_TASK TO COMPLETE_
What you copy should be the lines from the one with "You are a computer-use" through the end of the entries, word for word. Omit the pictures.

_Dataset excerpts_
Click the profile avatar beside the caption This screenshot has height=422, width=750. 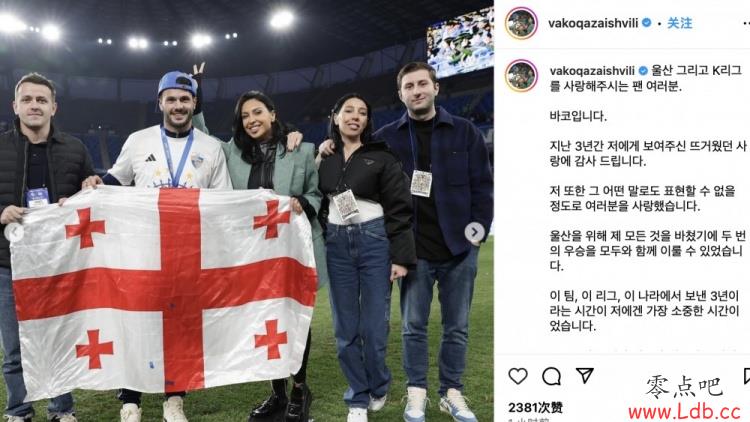[521, 76]
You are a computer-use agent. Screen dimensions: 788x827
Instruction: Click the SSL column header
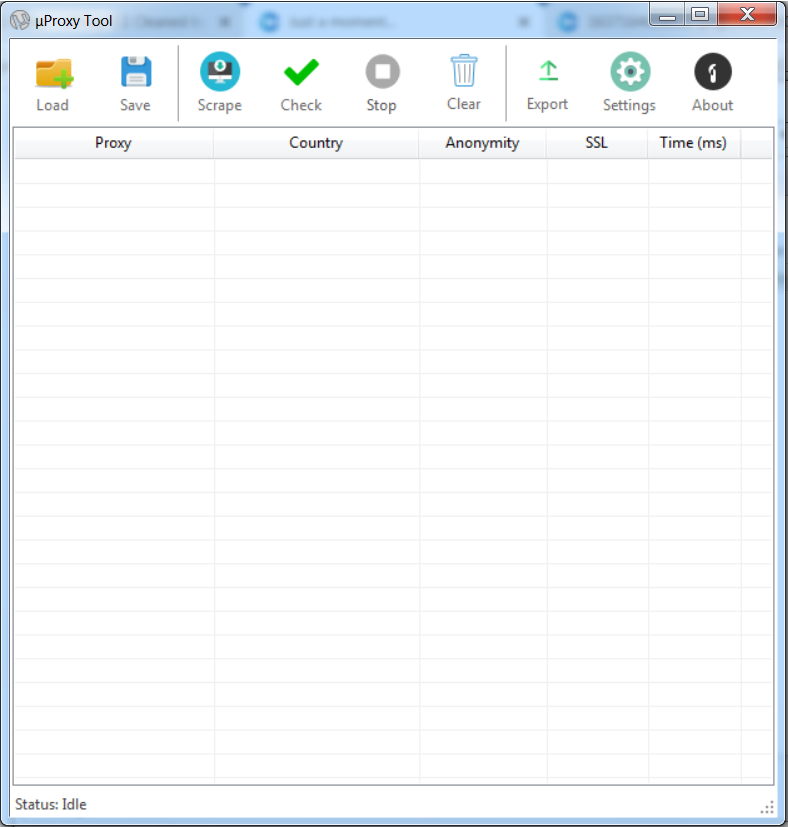coord(596,143)
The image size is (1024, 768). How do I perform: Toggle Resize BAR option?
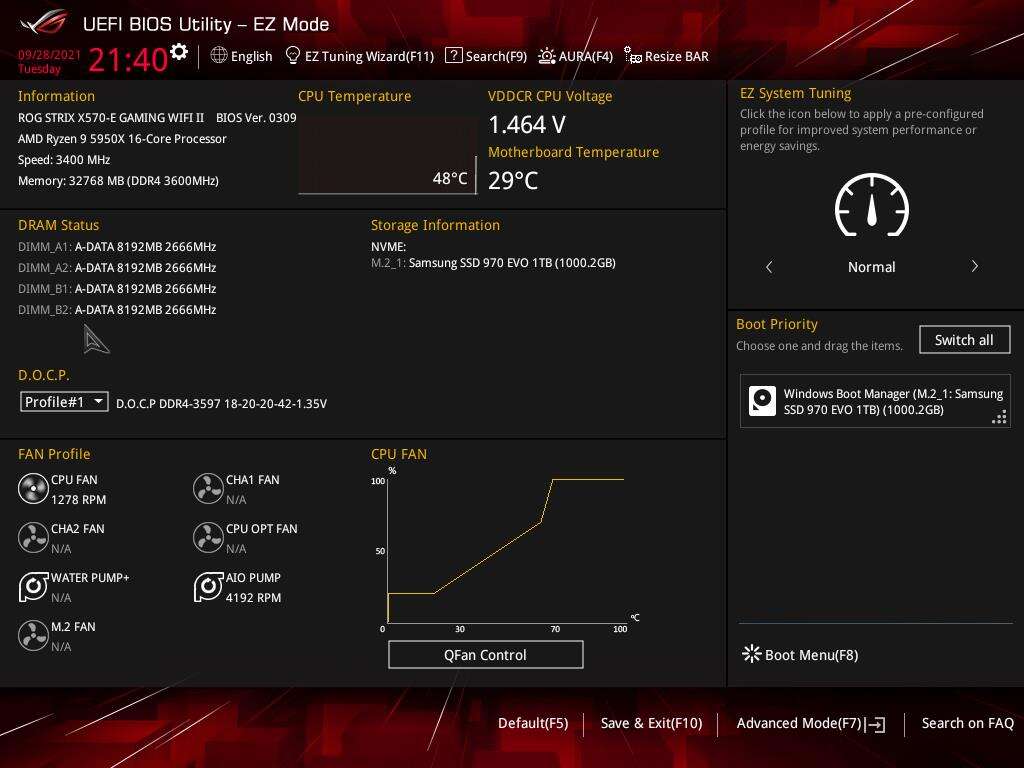[666, 57]
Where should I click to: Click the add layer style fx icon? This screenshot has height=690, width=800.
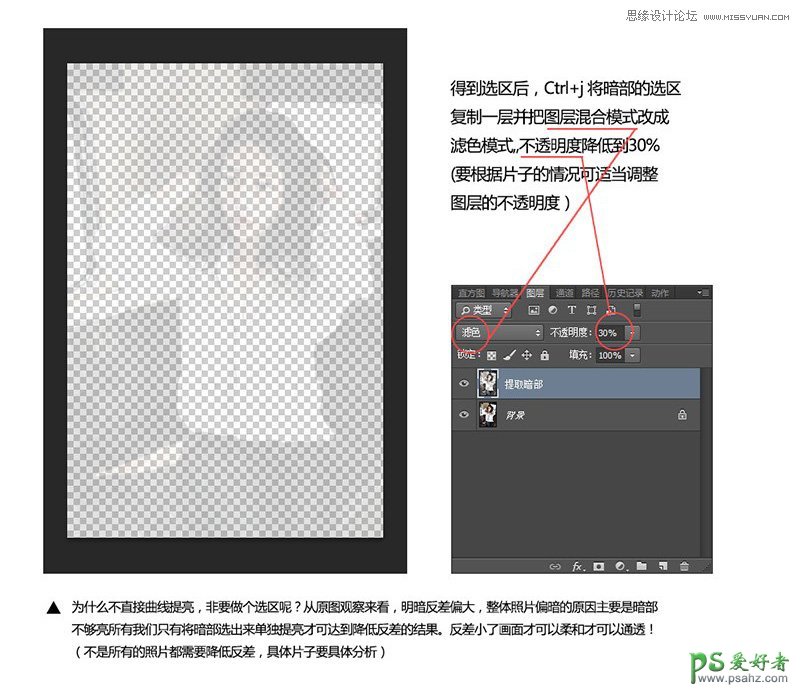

_RESPONSE AREA_
You are a computer-use agent. Screen dimensions: 788x827
Instruction: Click the SSL column header
coord(596,143)
The image size is (1024, 768). How do I perform: Toggle Resize BAR option?
[666, 57]
Where should I click to: Click the add layer style fx icon? This screenshot has height=690, width=800.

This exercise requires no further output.